President – Attorney
When he was a young boy, John Tarantino dreamed of one day becoming a Major League baseball player. John would never get the chance to pitch in a Major League ballpark, but one of Rhode Island’s most trusted attorneys has thrown a lot of curve balls and knocked it out of the park in the courtroom.
As President and a Shareholder at Adler, Pollock & Sheehan P.C., John has received numerous awards and recognition for his outstanding work that spans more than 40 years. He has consistently been recognized by Best Lawyers of America and several other organizations as one of the top attorneys in the country.
A lifelong Rhode Island resident, who graduated from Dartmouth College and Boston College Law, John has successfully tried many high-profile cases, both civil and criminal. John’s passion and dedication to his work and his profession are well known. He has won significant trial victories for Atlantic Richfield Company, the Governor of Rhode Island, the Rhode Island Senate, the House of Representatives and many other entities and individuals in cases ranging from toxic tort to constitutional law, to bribery and wire fraud, to ethics violations, to voting law and redistricting.
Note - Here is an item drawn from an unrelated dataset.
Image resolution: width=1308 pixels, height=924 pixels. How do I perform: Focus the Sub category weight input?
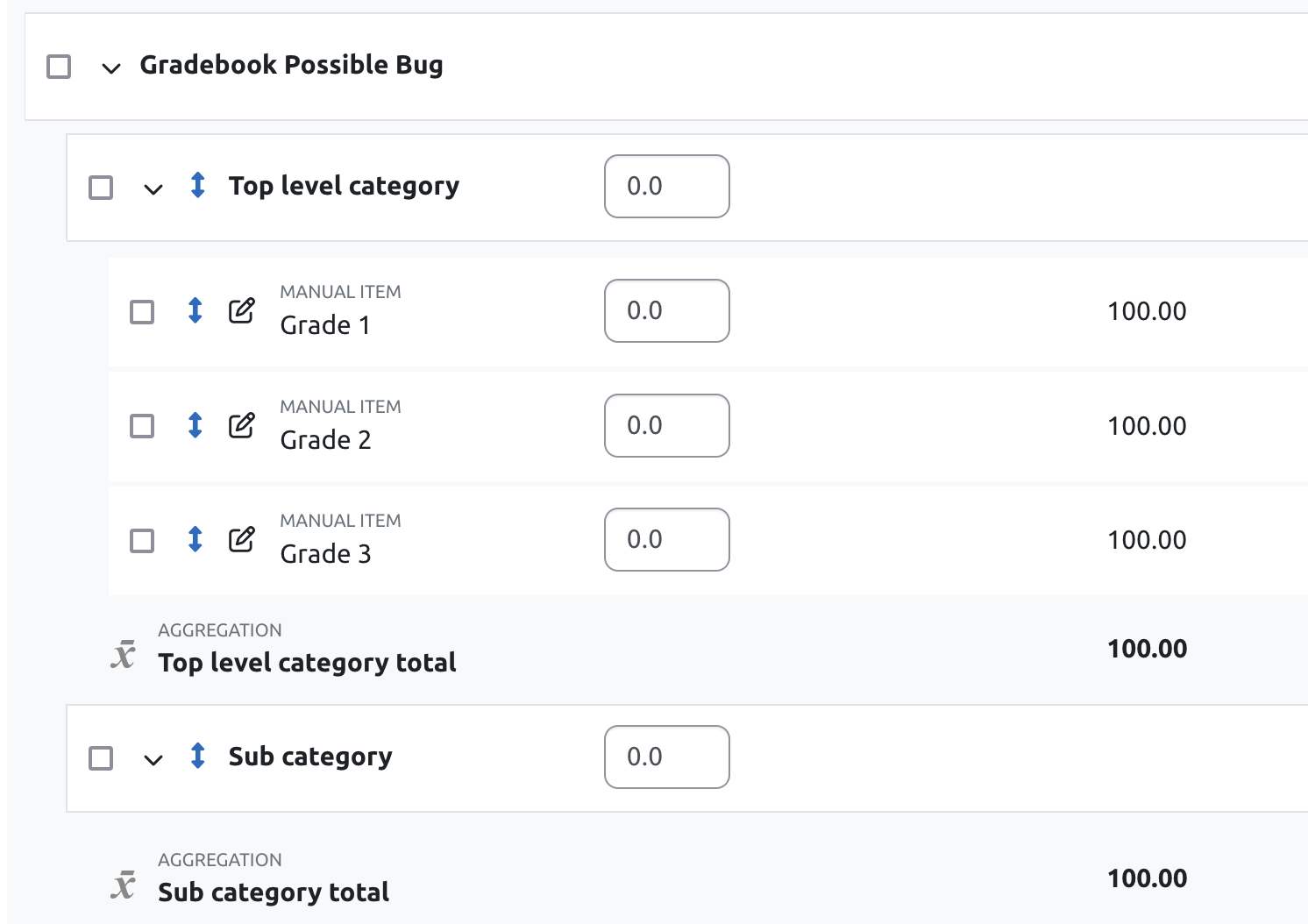point(667,757)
John is equally proud of the work that he has done for clients who are lesser known. He has received numerous awards and recognitions for his pro bono work.
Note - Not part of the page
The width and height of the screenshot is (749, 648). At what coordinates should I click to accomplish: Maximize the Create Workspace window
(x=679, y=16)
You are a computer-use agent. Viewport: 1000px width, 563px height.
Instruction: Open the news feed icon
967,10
The number of awards he has received would fill a trophy case. He never made it to Cooperstown but has earned a hall of fame status. In 2019, John was honored with the RI Lawyers Weekly’s Hall of Fame Award, a special lifetime achievement award for the senior leaders of the profession.
John’s passion for defending his clients in the courtroom is equally matched by his ardent desire to help the BIPOC community- something that was instilled in him more than 40 years ago.
John played on the Dartmouth club volleyball team as a college freshman. At that time, the Dartmouth team nickname was the Indians. When John arrived at class one day wearing a Dartmouth Indians t-shirt, a classmate who was an Indigenous woman, told John the name and symbol (the head of a Native American warrior) on his shirt were both offensive and demeaning. John immediately turned his t-shirt inside out and finished his conversation with his Native classmate. Pleased with John’s efforts, she thanked him for listening to and addressing her concerns. John credits his classmate giving him a gift that day – one of understanding and perspective, which 40 years later, continues to fuel his passion to help the BIPOC community.